Restructuring disguised as liquidation? How cross border union solidarity is saving livelihoods at Camaïeu fashion retail chain

Restructuring disguised as liquidation? How cross border union solidarity is saving livelihoods at Camaïeu fashion retail chain

Unions from France (CGT, FO, CFDT), Belgium (CNE, Setca) and Luxembourg (OGBL) have come together to save jobs following suspicious manoeuvres by top management. Unions accuse top management of having tried to use the crisis situation to accelerate liquidation and evade responsibilities towards workers under a restructuring process.

“While much work remains ahead, this is exactly the sort of international solidarity and union coordination we need in this moment. Corporations will use different jurisdictions to evade their responsibilities, but we must meet them at every corner and hold them to account,” said Oliver Roethig, Regional Secretary at UNI Europa.

The unions formed a common front to coordinate their actions and share strategic information. Evidence they uncovered indicates top management intentionally siphoned money from operations in Belgium, Luxembourg and Switzerland towards the French arm of the corporation.

Subsequently, management filed for bankruptcy in Belgium. As a result, worker compensation will be lower and shouldered by public budgets. Unions in Belgium believe that the aim of this manoeuvre was to dodge compensation payments to workers, amongst other conditions, that would have been required in the case of a restructuring procedure.
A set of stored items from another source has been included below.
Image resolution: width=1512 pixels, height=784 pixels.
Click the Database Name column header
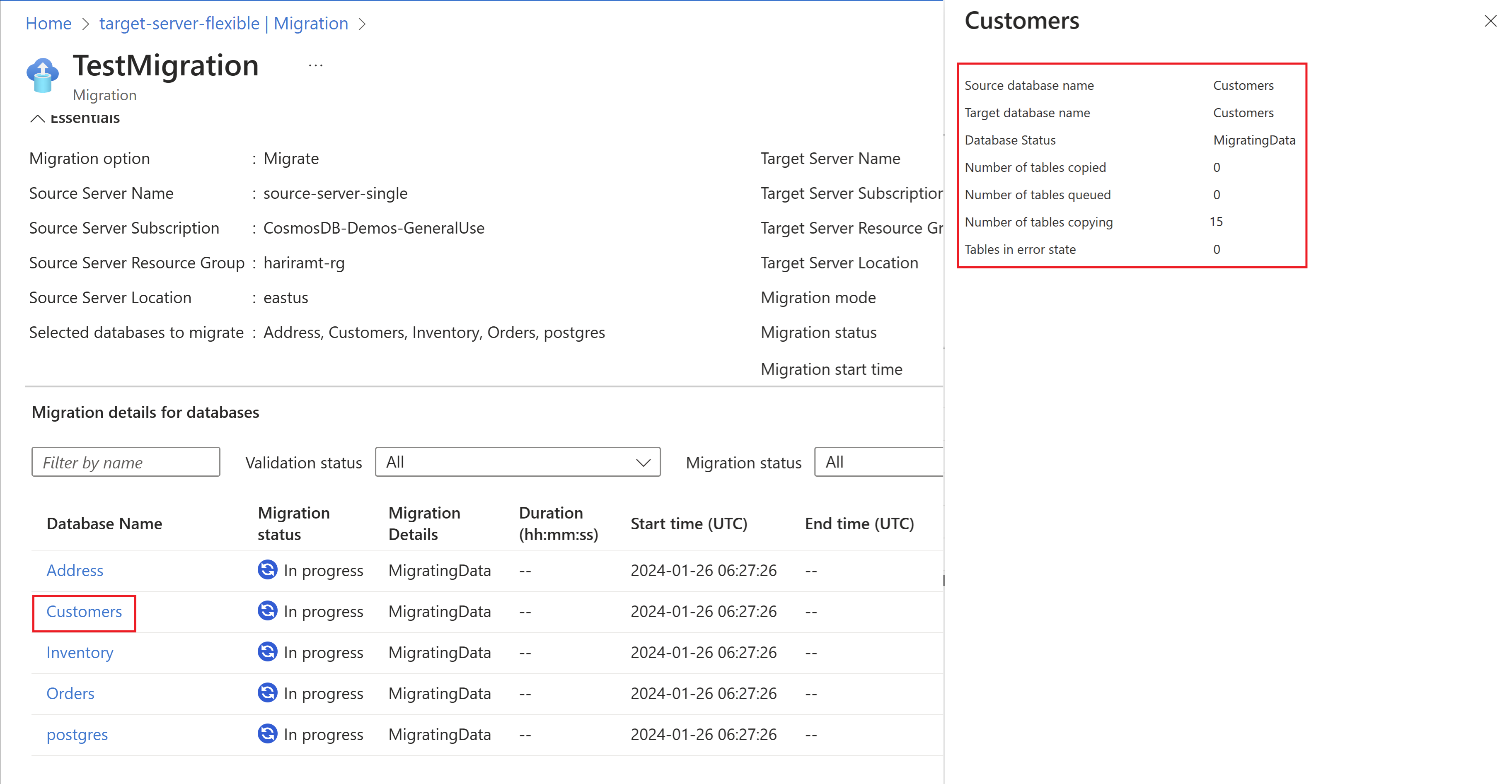pos(104,523)

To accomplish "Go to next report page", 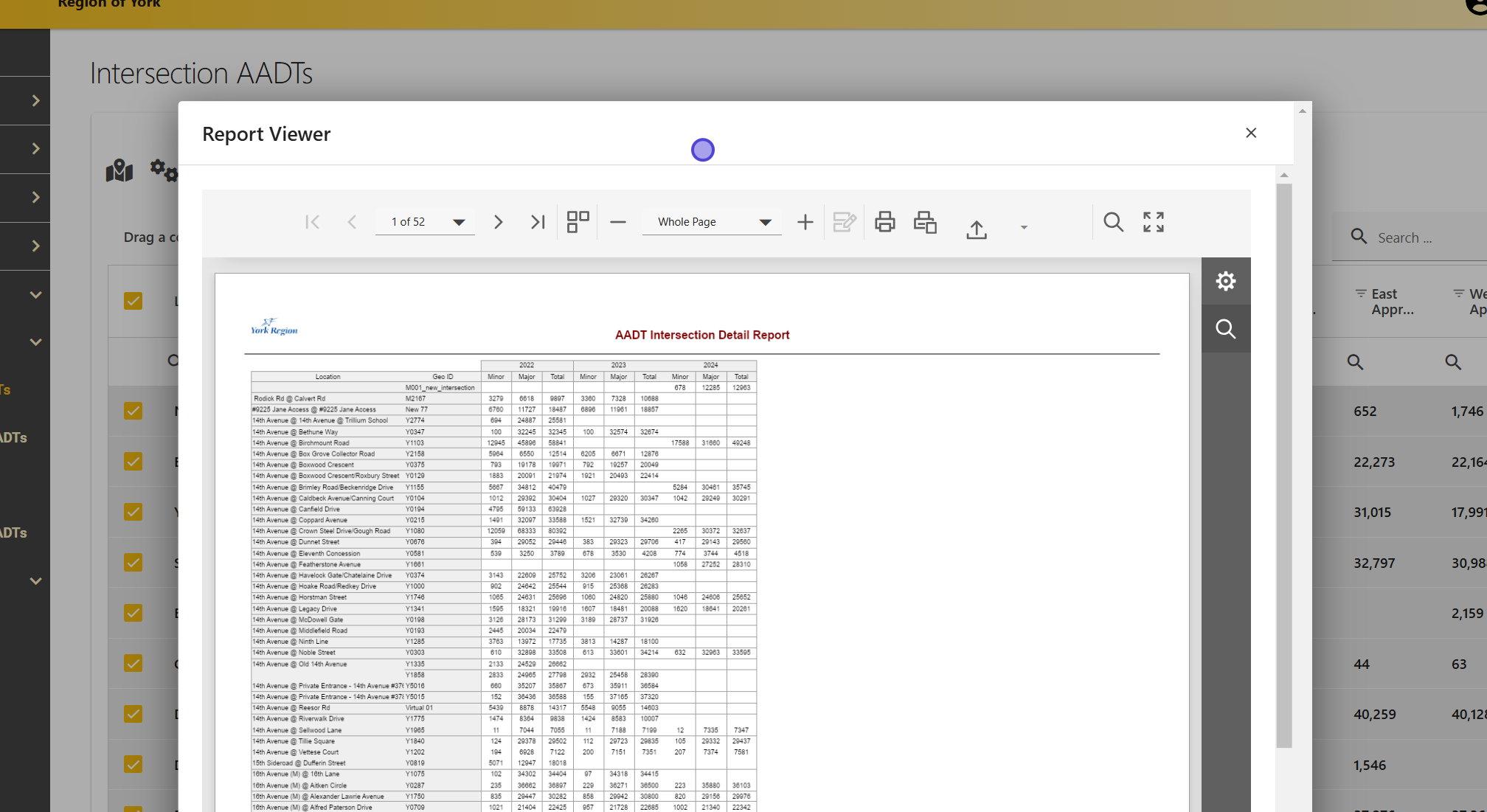I will [498, 222].
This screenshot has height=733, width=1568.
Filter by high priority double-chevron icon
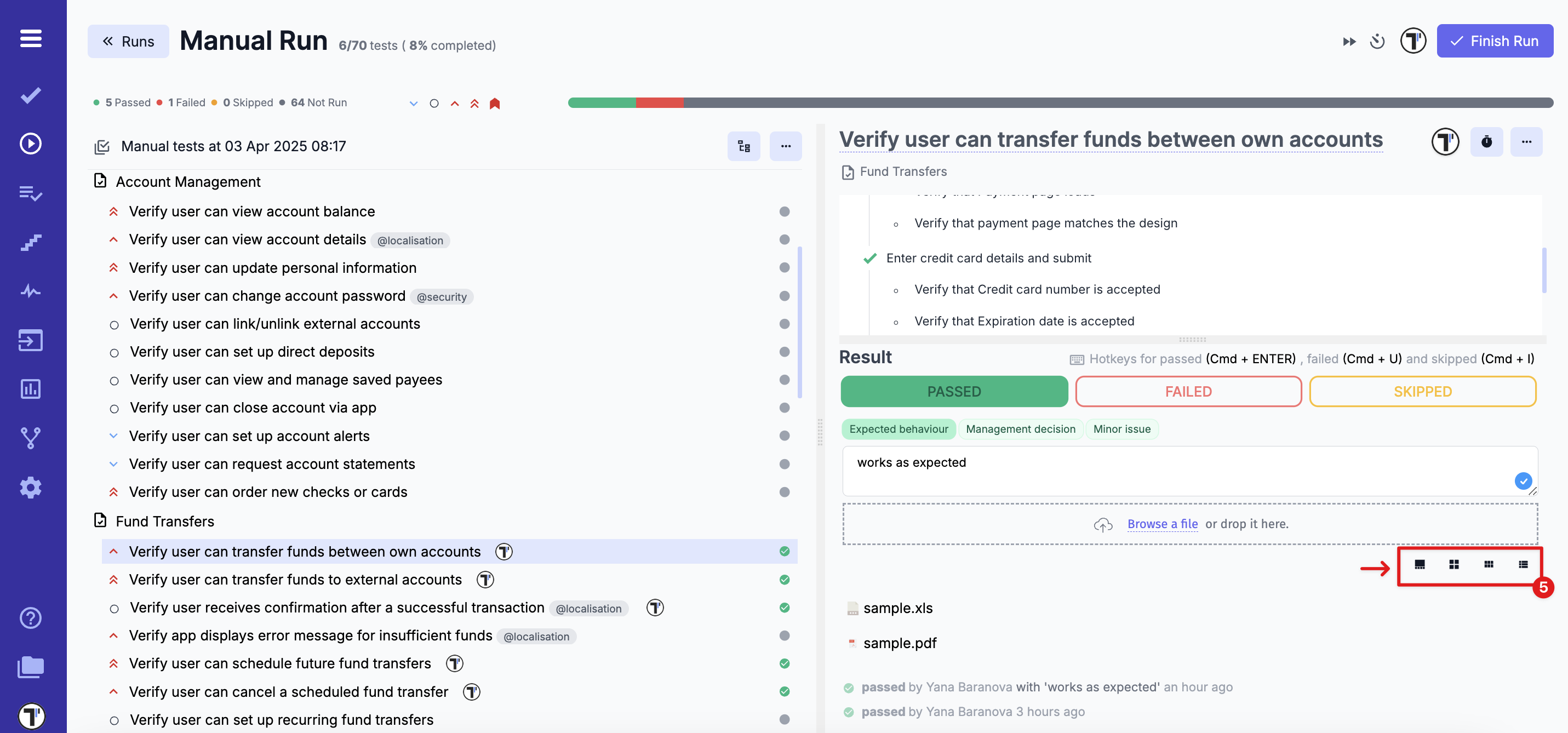pos(474,104)
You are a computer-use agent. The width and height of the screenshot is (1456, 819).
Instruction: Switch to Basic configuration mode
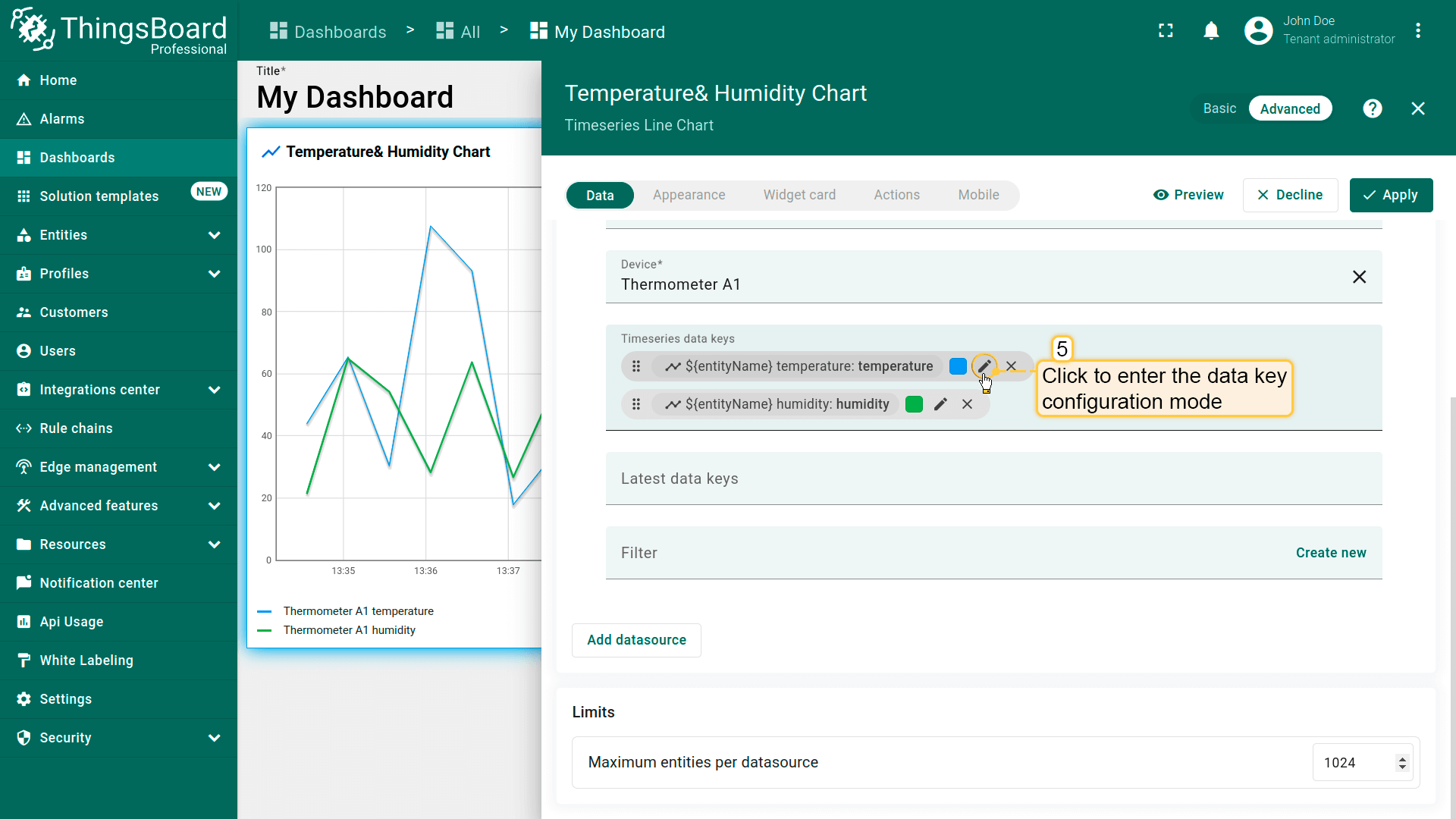(1219, 108)
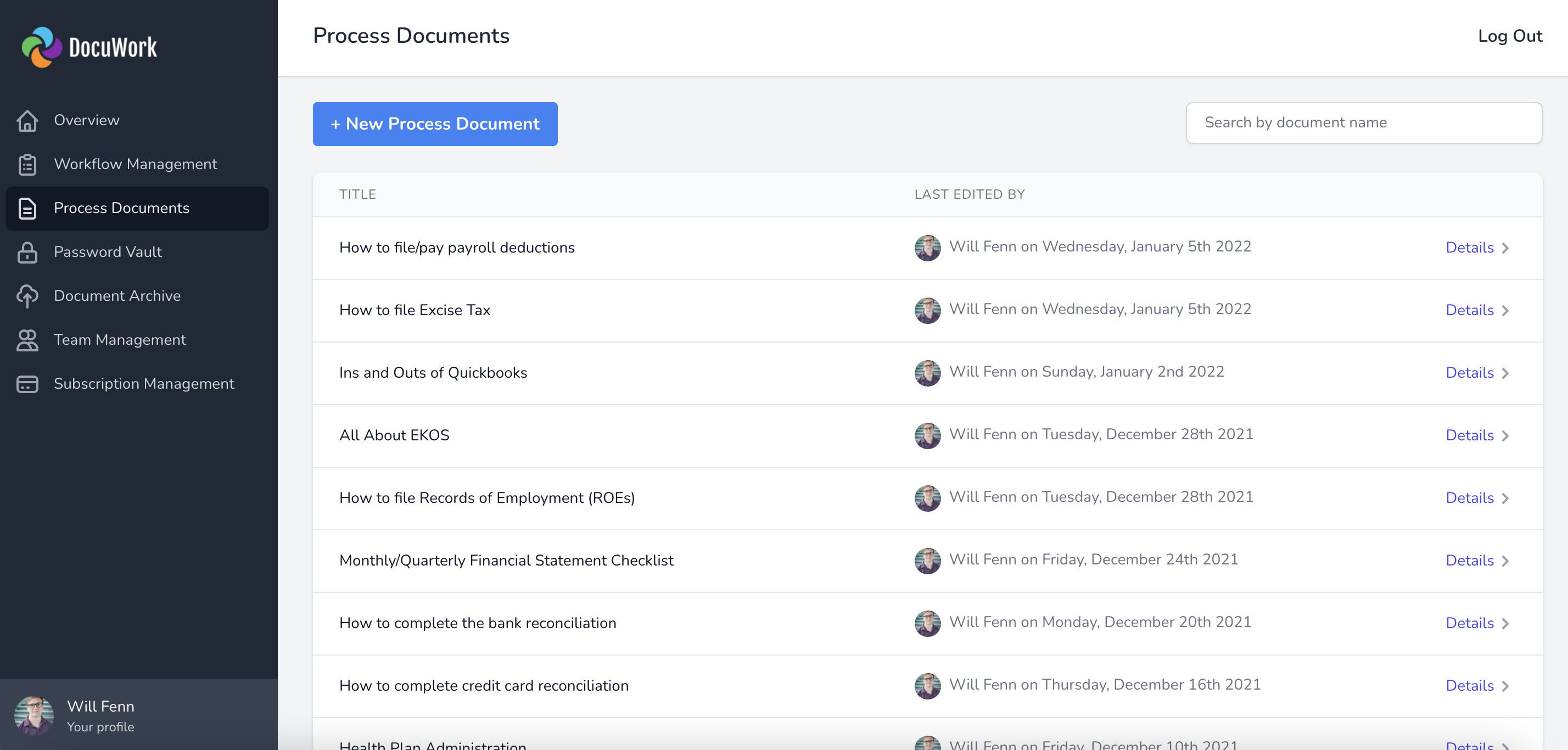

Union evidence suggests a premeditated operation in which top management made a strategic decision to accelerate a bankruptcy. This points to a hole in EU legislation and enforcement that allows corporations to force bankruptcies and abandon workers they relied on mid-crisis.

“If the EU is to come out of this crisis stronger, it must show it is on the side of working people and not of opportunistic managements. We’ve put forward proposals to ensure that the billions in bailout funds be structured to do just that. This includes a proposal to require that any corporate recipient of bailout funds be required to engage with their workers and sign a collective bargaining agreement. Our proposals have so far not been taken up,” said Oliver Roethig.

Meanwhile in France, Camaïeu also filed for bankruptcy and went into administration, putting the livelihoods of over 3000 workers in limbo. The corporation’s president then put in a bid to buy back the French arm of the corporation. The bid included a plan to wipe out jobs and close numerous shops. It would also have resulted in offloading substantial amount of the debt incurred through past strategic errors, including onto public budgets.

In France, unions backed an alternative bid that committed to maintaining more employment and keeping more shops open. The administration process came to a close last week when a commercial court ruling agreed with the unions and selected the alternative takeover bid. Elsewhere, the administration process is still ongoing.

“We have heard first hand reports by workers saying that they got a call at lunch time informing them that their shop was closing definitively that very day. Like lightning conductors, top managements are transferring all the shocks incurred, often amplified by their dodgy dealings and mismanagement, onto workers. We will not stand for this. Governments must step in to stop working people.

“Now is the time to organise. From the workplace to the international level, we will need all hands on deck. At UNI Europa we are redoubling our efforts in our trade union alliances that bring unions from different countries that work within the same multinational corporation together for exactly this type of coordination,” said Oliver Roethig.